Recent survey work by the Asia New Zealand Foundation Te Whītau Tūhono shows that COVID-19 has considerably changed most New Zealanders' perceptions of Asia. Whereas before COVID-19, in November 2019, 67% of New Zealanders (already a large majority) felt that developing ties with Asia was important, by March 2020, this had jumped to 79%.

This suggests that, contrary to the fearmongering of certain right-wing parties over the past couple of decades, the non-Asian New Zealand majority views Asian immigration in a positive light.

Prominent Asian New Zealanders

NZ Asian Leaders (NZAL) is an organization founded in 2013 to increase the number of Asian New Zealanders in leadership positions in New Zealand companies. However, the state of its website suggests that it may have lost momentum over the past couple of years.

This is not to say that there isn't a significant number of Asian New Zealanders prominent in public life already. For example, Peter Chin, of Chinese descent, is the Mayor of Dunedin, a city that has had a sizeable Asian population since the 1860s. Sir Owen George Glenn is an Indian-born New Zealander and businessman especially noted for his philanthropy, mainly by way of the Glenn Family Foundation. Shirley Setia, of Indian descent, is singer and actress from Auckland. Pansy Wong, of Chinese descent, became the nation's first ever Member of Parliament of Asian ancestry in 1996. Paulo Garcia is a Filipino-born former member of parliament. Li Ming Hu, of Chinese descent, is an actress who played the role of Li Mei Chen in the very popular TV soap opera, Shortland Street. Alison Wong is a writer of Chinese descent, born in Hastings. Prominent Korean-descended Kiwis include the rap musician Bizzy (real name, Park Jun-young; New Zealand-born but now based in South Korea), and the professional golfer, Danny Lee, who won the 2008 U.S. Amateur golf tournament at only 18 years of age, the youngest winner ever.

Asian Festivals and Arts in New Zealand

With its sizeable population of Asian descent, New Zealand has various Asian festivals. These include the Chinese New Year Festival in Wellington (happening on 13-14 February this year) and the Japan Festival Wellington (happening on 6 March this year).
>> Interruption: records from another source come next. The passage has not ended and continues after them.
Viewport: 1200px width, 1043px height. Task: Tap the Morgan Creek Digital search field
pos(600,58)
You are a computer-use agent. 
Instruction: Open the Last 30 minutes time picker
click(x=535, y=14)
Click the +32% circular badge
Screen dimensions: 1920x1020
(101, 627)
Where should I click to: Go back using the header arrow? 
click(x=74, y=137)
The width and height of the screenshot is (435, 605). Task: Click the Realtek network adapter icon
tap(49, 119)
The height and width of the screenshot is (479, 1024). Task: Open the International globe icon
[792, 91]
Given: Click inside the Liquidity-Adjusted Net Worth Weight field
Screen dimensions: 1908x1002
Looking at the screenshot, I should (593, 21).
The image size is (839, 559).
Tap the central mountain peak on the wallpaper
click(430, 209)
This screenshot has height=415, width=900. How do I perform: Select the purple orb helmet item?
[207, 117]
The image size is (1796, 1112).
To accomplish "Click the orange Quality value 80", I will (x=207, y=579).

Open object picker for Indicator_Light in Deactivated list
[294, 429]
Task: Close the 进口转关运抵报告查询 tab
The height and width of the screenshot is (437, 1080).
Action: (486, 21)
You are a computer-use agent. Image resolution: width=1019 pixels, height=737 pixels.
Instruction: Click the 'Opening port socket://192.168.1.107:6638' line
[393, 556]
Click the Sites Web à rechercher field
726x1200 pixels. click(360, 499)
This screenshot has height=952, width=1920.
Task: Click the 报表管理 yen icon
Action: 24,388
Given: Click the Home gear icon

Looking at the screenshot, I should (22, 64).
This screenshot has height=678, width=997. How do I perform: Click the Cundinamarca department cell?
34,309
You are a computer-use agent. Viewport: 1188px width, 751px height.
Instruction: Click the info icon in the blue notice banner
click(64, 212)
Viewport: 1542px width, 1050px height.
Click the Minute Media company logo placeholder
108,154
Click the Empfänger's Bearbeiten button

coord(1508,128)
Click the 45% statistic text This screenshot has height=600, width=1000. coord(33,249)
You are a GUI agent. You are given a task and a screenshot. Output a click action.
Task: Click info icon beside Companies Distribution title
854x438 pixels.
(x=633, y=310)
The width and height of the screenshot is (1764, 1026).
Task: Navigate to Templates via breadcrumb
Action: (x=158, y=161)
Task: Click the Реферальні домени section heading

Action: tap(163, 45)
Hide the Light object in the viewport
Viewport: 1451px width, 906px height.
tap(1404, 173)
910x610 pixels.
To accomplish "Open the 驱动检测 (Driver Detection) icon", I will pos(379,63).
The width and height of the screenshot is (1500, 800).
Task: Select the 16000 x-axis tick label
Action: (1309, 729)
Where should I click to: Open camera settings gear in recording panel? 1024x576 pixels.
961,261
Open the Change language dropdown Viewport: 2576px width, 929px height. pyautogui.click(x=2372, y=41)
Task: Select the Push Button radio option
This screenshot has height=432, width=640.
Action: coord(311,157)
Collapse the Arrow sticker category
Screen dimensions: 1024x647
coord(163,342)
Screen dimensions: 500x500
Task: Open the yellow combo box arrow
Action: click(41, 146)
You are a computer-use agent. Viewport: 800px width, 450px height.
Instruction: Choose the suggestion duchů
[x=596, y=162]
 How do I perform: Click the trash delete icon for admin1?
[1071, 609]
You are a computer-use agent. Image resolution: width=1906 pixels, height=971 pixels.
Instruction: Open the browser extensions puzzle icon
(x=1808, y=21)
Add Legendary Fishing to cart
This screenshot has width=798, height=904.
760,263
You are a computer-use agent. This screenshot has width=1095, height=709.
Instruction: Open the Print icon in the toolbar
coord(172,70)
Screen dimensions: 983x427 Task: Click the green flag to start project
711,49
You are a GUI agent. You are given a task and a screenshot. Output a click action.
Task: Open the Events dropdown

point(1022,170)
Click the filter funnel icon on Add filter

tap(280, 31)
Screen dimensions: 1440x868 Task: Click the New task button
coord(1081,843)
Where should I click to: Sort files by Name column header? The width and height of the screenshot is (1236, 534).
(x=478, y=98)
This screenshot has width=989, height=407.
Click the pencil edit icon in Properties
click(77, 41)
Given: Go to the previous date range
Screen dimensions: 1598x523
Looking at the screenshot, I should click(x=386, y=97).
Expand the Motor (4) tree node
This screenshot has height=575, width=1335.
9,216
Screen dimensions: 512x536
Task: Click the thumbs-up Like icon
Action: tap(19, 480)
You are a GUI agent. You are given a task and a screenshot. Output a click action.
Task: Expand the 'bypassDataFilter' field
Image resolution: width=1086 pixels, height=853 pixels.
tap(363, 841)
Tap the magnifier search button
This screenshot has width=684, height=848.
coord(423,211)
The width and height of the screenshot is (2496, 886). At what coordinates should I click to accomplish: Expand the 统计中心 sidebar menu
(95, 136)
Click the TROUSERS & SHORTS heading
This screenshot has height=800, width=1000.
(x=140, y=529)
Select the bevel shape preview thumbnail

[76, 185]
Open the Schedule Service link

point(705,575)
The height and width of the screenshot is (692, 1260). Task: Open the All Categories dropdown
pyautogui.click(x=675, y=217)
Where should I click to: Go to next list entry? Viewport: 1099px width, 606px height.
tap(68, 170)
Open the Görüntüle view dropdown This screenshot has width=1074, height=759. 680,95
Proudly Asian Theatre is an Auckland theatre group, begun in 2013, whose mission is to "deliver contemporary performance works driven by Asian artists in Aotearoa."

Online Asian New Zealand Resources

A good resource for what is happening in Kiwi Asian communities and between New Zealand and Asian countries is the Asia New Zealand Foundation website.

Also, several support groups exist for New Zealanders of Asian descent, such as Asian Family Services.